Fully automated methodology for the delineation of railway lanes and the generation of IFC alignment models using 3D point cloud data
DATE:
2021-06
UNIVERSAL IDENTIFIER: http://hdl.handle.net/11093/1963
EDITED VERSION: https://linkinghub.elsevier.com/retrieve/pii/S0926580521001357
UNESCO SUBJECT: 3311.02 Ingeniería de Control ; 3305.06 Ingeniería Civil ; 3308 Ingeniería y Tecnología del Medio Ambiente
DOCUMENT TYPE: article
ABSTRACT
This work presents a fully automated methodology that, in a first step, is able to reliably extract and delineate the position and geometry of the rails from three-dimensional (3D) point cloud data of railway infrastructure by sequentially applying heuristic-based point cloud processing steps, namely railway track segmentation, rough rail estimation, and rail extraction.

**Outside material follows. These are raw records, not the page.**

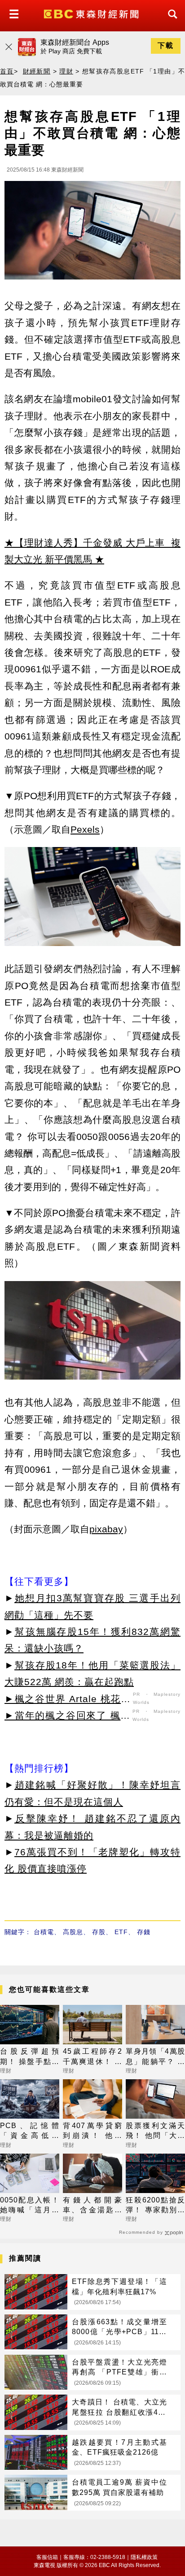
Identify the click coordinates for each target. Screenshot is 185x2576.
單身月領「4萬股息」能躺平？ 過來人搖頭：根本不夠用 (155, 2057)
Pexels (85, 829)
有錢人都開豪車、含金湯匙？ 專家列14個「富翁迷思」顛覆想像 (92, 2205)
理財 (66, 71)
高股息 (73, 1931)
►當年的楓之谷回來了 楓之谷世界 (67, 1717)
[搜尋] (170, 22)
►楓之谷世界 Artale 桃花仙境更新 (67, 1700)
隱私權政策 (144, 2557)
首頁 (7, 71)
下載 (166, 45)
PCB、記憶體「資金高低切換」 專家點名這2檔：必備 (29, 2131)
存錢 (143, 1931)
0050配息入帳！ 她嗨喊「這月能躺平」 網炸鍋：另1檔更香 (29, 2205)
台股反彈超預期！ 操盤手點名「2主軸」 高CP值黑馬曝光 (29, 2057)
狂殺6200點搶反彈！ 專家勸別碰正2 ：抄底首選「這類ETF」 (155, 2205)
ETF (121, 1931)
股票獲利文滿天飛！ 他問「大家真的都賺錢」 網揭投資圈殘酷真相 (155, 2131)
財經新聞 (37, 71)
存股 (99, 1931)
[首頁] (92, 13)
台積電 (44, 1931)
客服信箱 (47, 2557)
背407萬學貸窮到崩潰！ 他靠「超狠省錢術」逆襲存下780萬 (92, 2131)
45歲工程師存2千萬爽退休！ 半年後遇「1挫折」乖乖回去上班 (92, 2057)
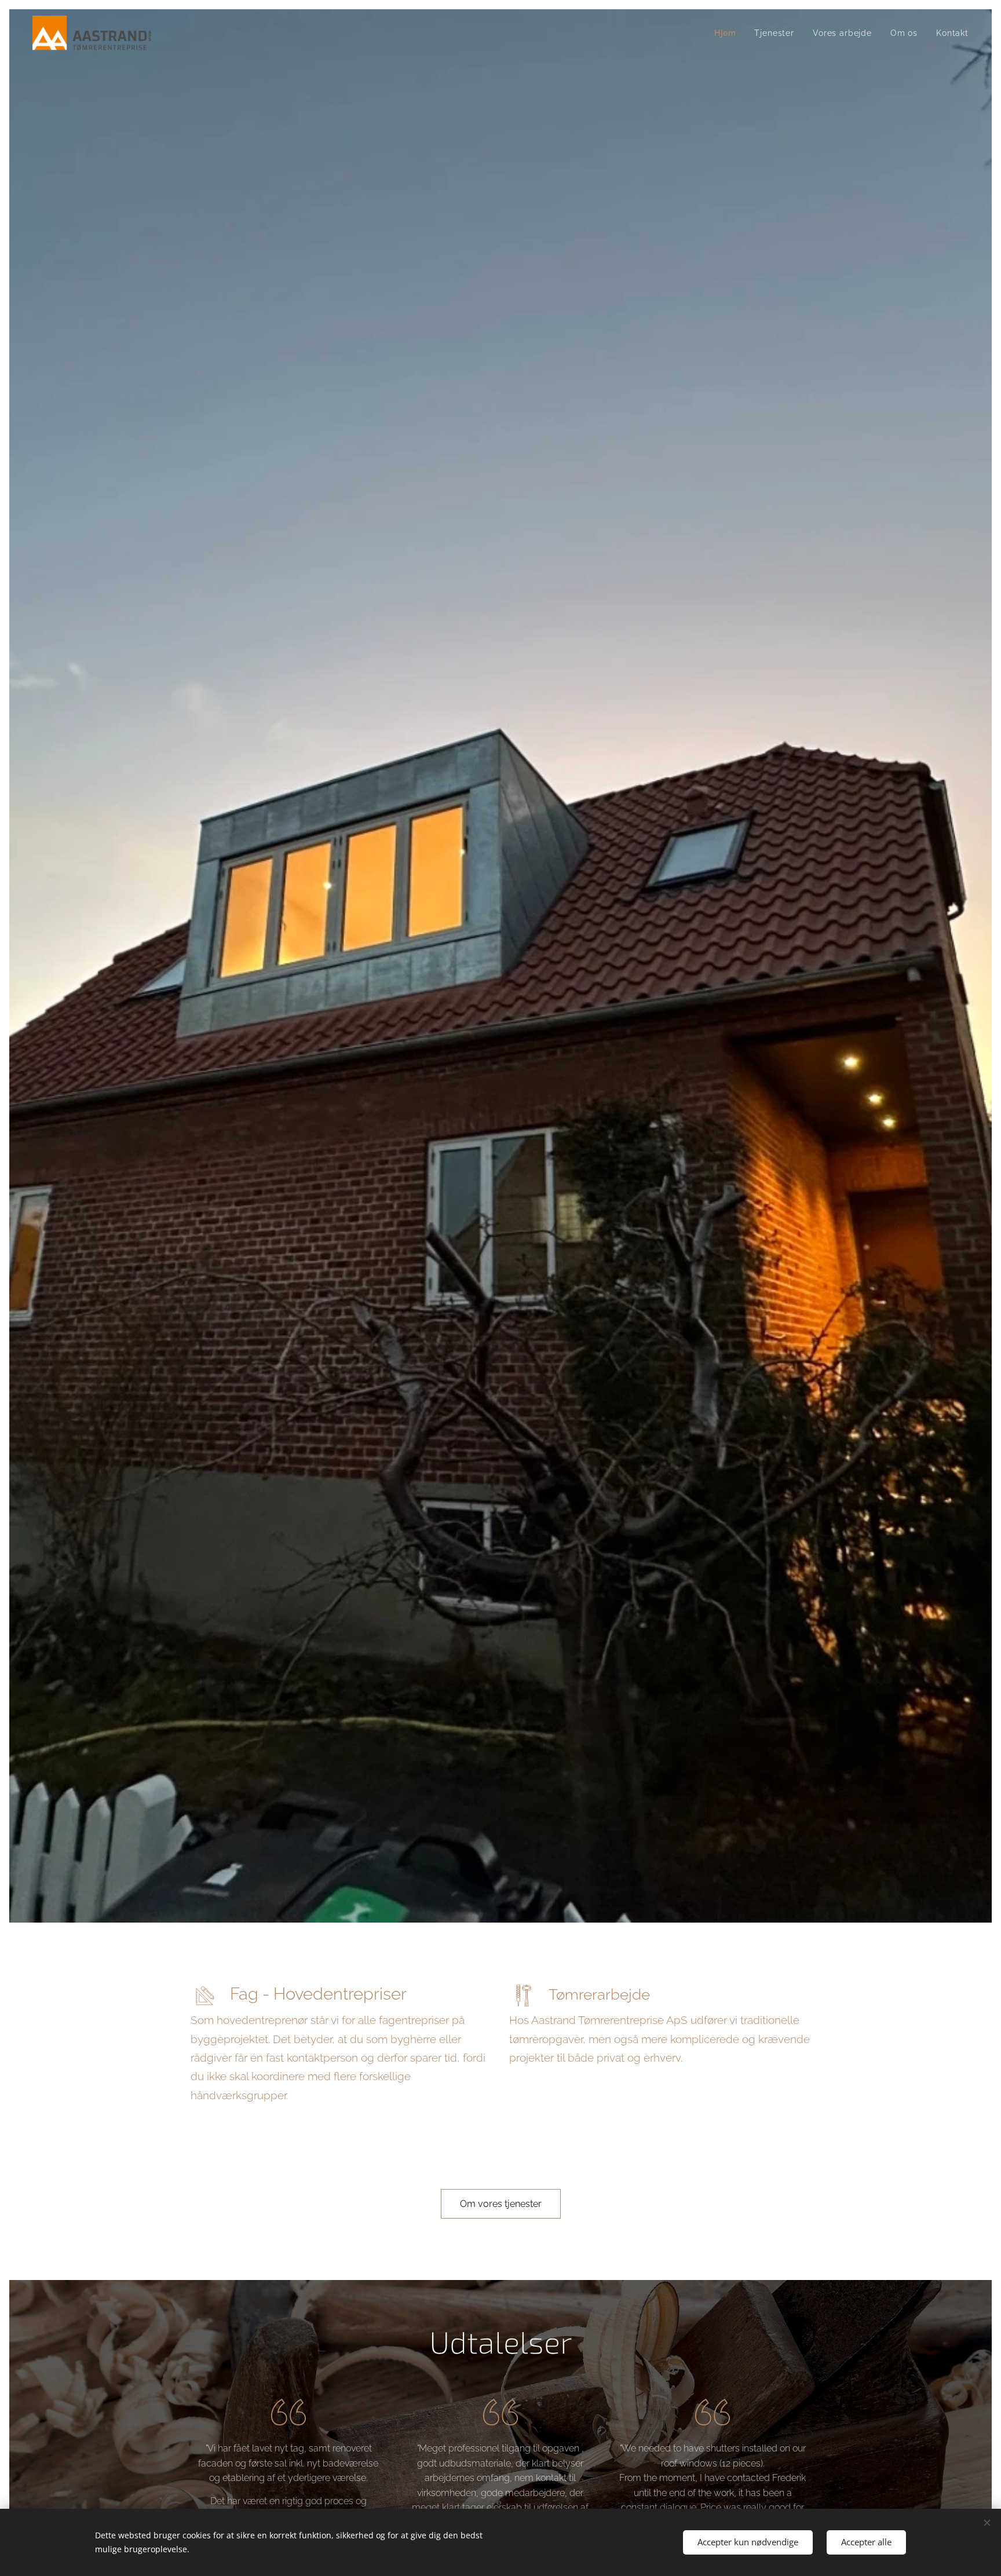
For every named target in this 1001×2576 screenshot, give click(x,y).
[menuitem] (728, 33)
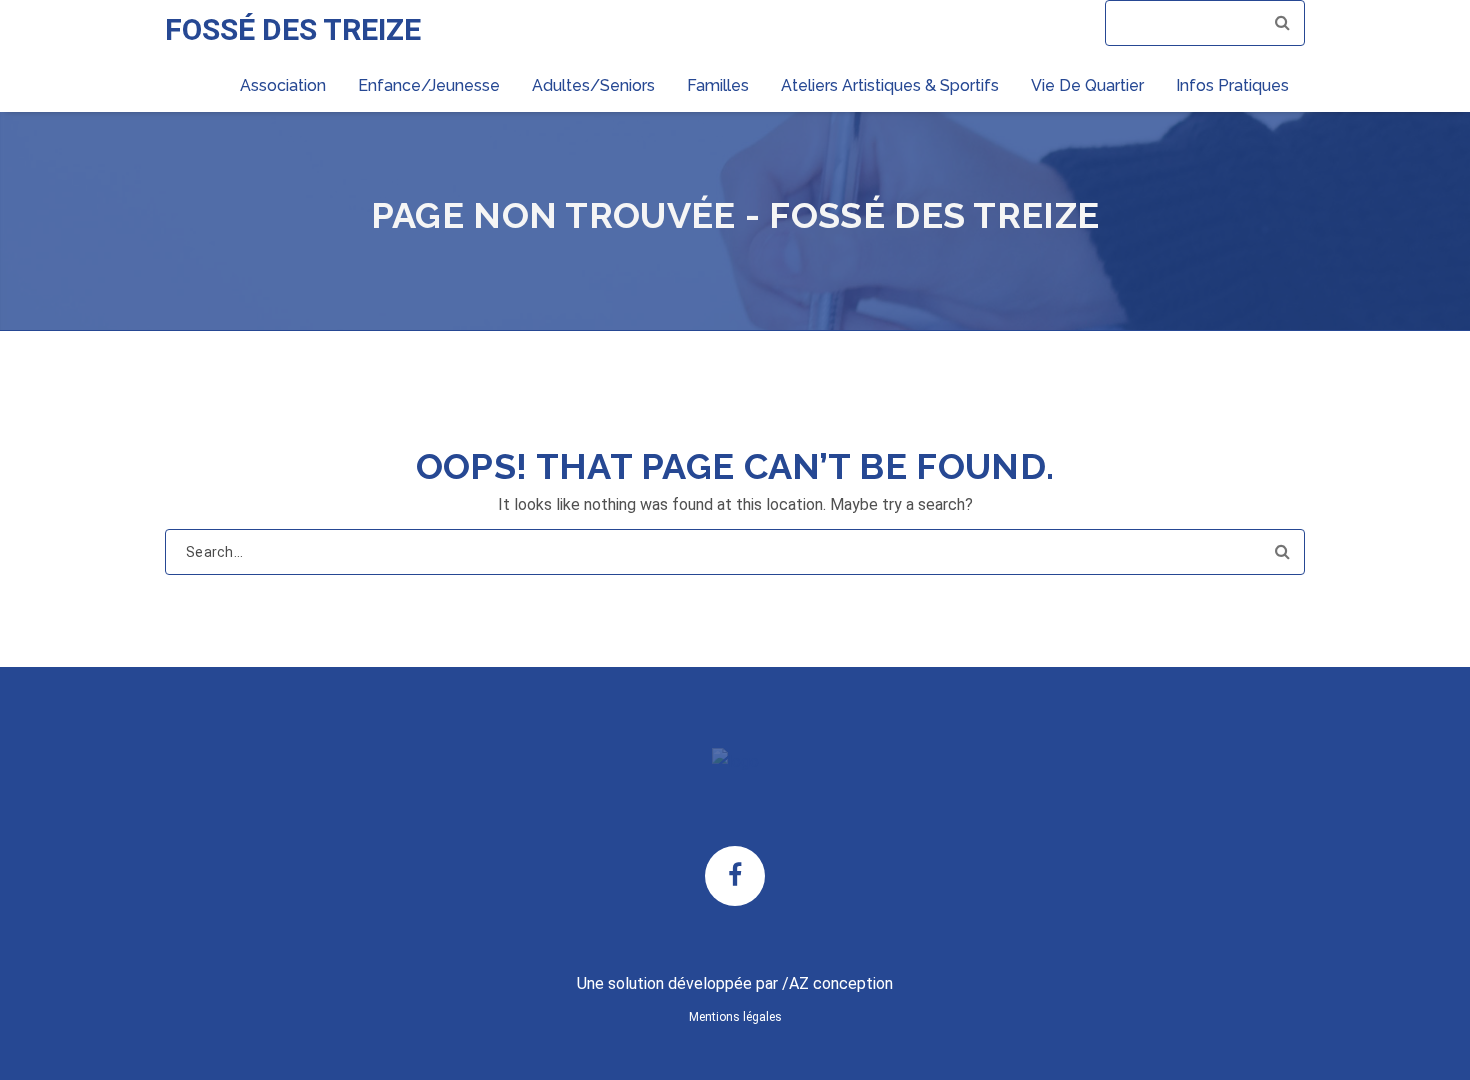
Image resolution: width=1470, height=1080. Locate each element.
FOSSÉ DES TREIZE (293, 29)
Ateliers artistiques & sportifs (890, 85)
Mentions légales (735, 1017)
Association (283, 85)
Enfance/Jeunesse (429, 85)
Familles (718, 85)
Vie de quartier (1087, 85)
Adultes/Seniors (593, 85)
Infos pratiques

Then, that information is used to generate the alignment of the surveyed railway lane following the requirements of the Industry Foundation Classes (IFC) Alignment standard. Finally, the proposed method exports an IFC-compliant file that describes the position of the rails with respect to the railway lane alignment. This method has been applied to a 90-km long railway lane, and validated on two one-kilometer subsections of the case study data, obtaining an average rail delineation error of less than 3 cm. Furthermore, the track gauge was measured using the rail alignment data, obtaining errors of a similar magnitude.